Saturday, May 17, 2008

My Edmonton

Since moving to my new neighbourhood, I've been taking pictures of things that have struck my fancy or caught my attention. This week I missed a shot, though. Walking to work I saw what I thought was a discarded child's toy in a parking lot. When I got closer though, I saw that someone had placed (or driven) a remote control truck dead centre into a parking spot at the end of a long line of parked vehicles. I laughed for half a block. It was so completely something I would do with the hope that someone would notice, but all the while figuring that I'd be alone in my amusement. It felt good to know someone else out there is on my same wavelength.
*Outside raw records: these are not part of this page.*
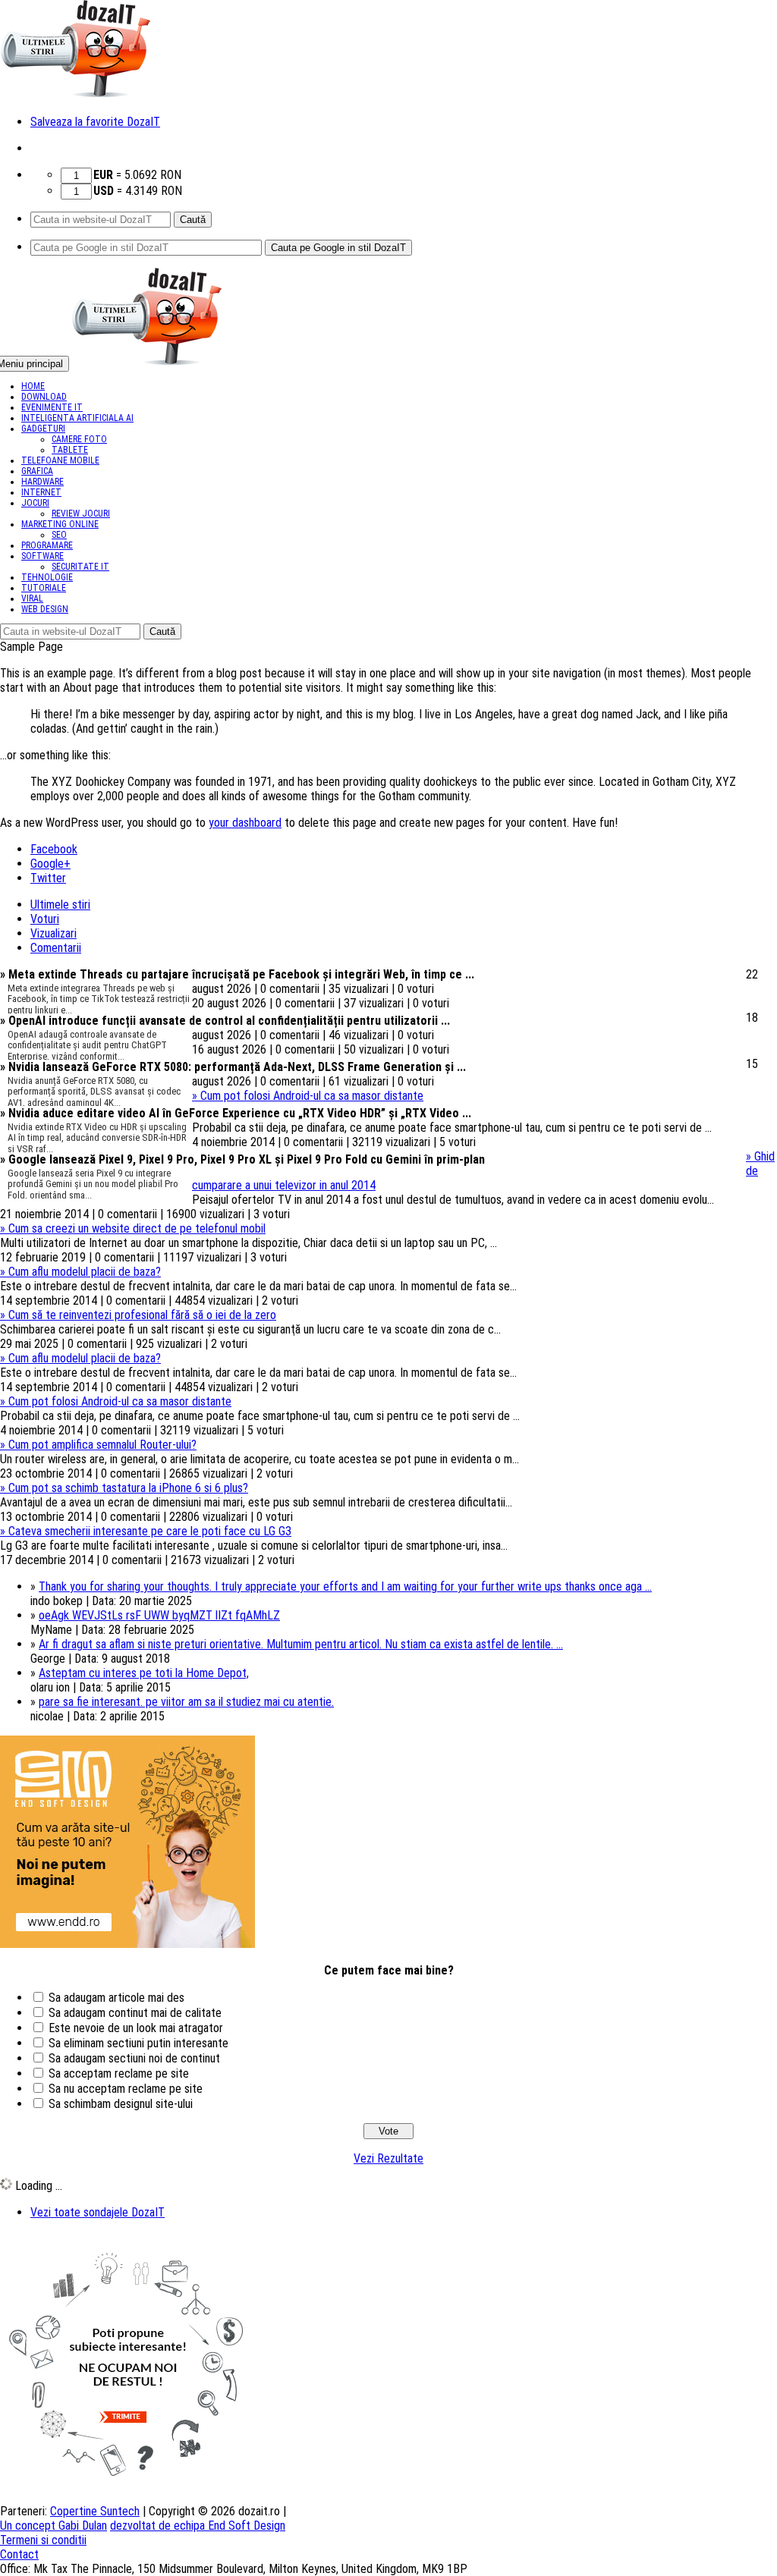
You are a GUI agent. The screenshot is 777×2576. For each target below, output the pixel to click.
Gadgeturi (43, 428)
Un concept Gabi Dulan (53, 2525)
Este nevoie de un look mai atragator (136, 2028)
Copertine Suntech (95, 2511)
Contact (19, 2554)
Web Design (44, 609)
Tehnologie (47, 577)
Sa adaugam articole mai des (116, 1997)
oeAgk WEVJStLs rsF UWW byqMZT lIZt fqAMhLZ (159, 1615)
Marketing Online (60, 524)
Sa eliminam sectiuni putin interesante (138, 2043)
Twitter (48, 878)
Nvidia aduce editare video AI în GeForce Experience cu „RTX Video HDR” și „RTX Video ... (235, 1113)
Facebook (53, 849)
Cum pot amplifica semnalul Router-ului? (98, 1444)
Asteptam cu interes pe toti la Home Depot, (144, 1673)
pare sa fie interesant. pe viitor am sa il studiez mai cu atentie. (186, 1702)
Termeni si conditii (43, 2540)
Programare (47, 545)
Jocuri (35, 503)
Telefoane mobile (60, 460)
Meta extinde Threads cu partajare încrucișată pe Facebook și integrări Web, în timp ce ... (237, 974)
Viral (32, 598)
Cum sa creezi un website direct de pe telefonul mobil (133, 1228)
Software (42, 556)
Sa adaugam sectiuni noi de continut (134, 2058)
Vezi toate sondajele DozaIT (97, 2212)
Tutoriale (43, 588)
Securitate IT (80, 566)
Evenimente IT (52, 407)
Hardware (42, 481)
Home (33, 386)
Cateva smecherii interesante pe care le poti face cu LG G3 (145, 1531)
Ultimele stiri (60, 904)
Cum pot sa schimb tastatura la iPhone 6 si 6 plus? (124, 1488)
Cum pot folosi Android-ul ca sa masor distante (307, 1096)
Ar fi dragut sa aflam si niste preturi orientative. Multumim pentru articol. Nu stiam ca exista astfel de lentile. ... (301, 1644)
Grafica (37, 471)
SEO (59, 534)
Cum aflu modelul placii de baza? (80, 1271)
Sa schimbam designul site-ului (121, 2104)
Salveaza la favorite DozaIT (95, 122)
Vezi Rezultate (388, 2158)
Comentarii (55, 948)
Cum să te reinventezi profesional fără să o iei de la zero (138, 1315)
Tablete (70, 450)
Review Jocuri (81, 513)
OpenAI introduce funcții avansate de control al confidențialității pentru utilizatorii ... (225, 1020)
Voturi (44, 919)
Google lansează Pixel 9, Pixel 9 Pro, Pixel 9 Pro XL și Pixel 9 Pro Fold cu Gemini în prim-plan (242, 1159)
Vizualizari (53, 933)
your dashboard (245, 822)
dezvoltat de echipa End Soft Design (197, 2525)
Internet (41, 492)
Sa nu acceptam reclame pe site (126, 2088)
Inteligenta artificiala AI (77, 418)
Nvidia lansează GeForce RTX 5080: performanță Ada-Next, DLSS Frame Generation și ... (233, 1067)
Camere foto (79, 439)
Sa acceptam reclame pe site (119, 2073)
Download (44, 396)
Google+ (50, 863)
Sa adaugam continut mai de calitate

Sadly, today when I finally remembered to take my camera to work, it was already moved.

So here are some shots I didn't forget to get:

My first morning in my new apartment, I woke up at 6 a.m. It was a cool, clear morning, and I went for a little walk to see my new neighbourhood in the early light. The way the first bright rays of the sun illuminated the colourful downtown buildings cast them in this ethereal light that seemed more magical when put in the background of this dingy bridge and melting trail down to the river valley:

Then there is a house on the corner of a block that has a huge lot that its owners just do not take care of. In the corner of the lot is what I think is a crab-apple tree with this lonely little swing, perhaps the joy of some child long ago but now just swaying amongst the overgrown grasses and random litter caught in the blades. (I also had to get a pic of it when it had snow on it -- more poignant that way!)

Speaking of snow, when I turned to leave this lot I saw this neato VW that was literally shimmering. It was a dark shade of purple, but the wet snow gave it a kaleidoscope effect that I was happy to see was captured to some degree by my camera:

Within days this week, this tree outside my office burst with green buds and new leaves. But what I wanted to show you is the tree behind it. It's difficult to see, but I think the poor thing is literally dead to the world. While the fore tree has exploded with new life, the background tree's white scraggly branches have remained stark and brittle.

Worse still, however, is that its energy-challenged state is mocked by the plastic grocery bags that have wound themselves around its twigs as a testament to its lifeless state, blowing in the gale winds we've had here lately as if calling attention to the tree's pathetic state to all who pass.

Finally ... I want this house:

Too bad I'm likely moving from the city. And I have no money to buy a house.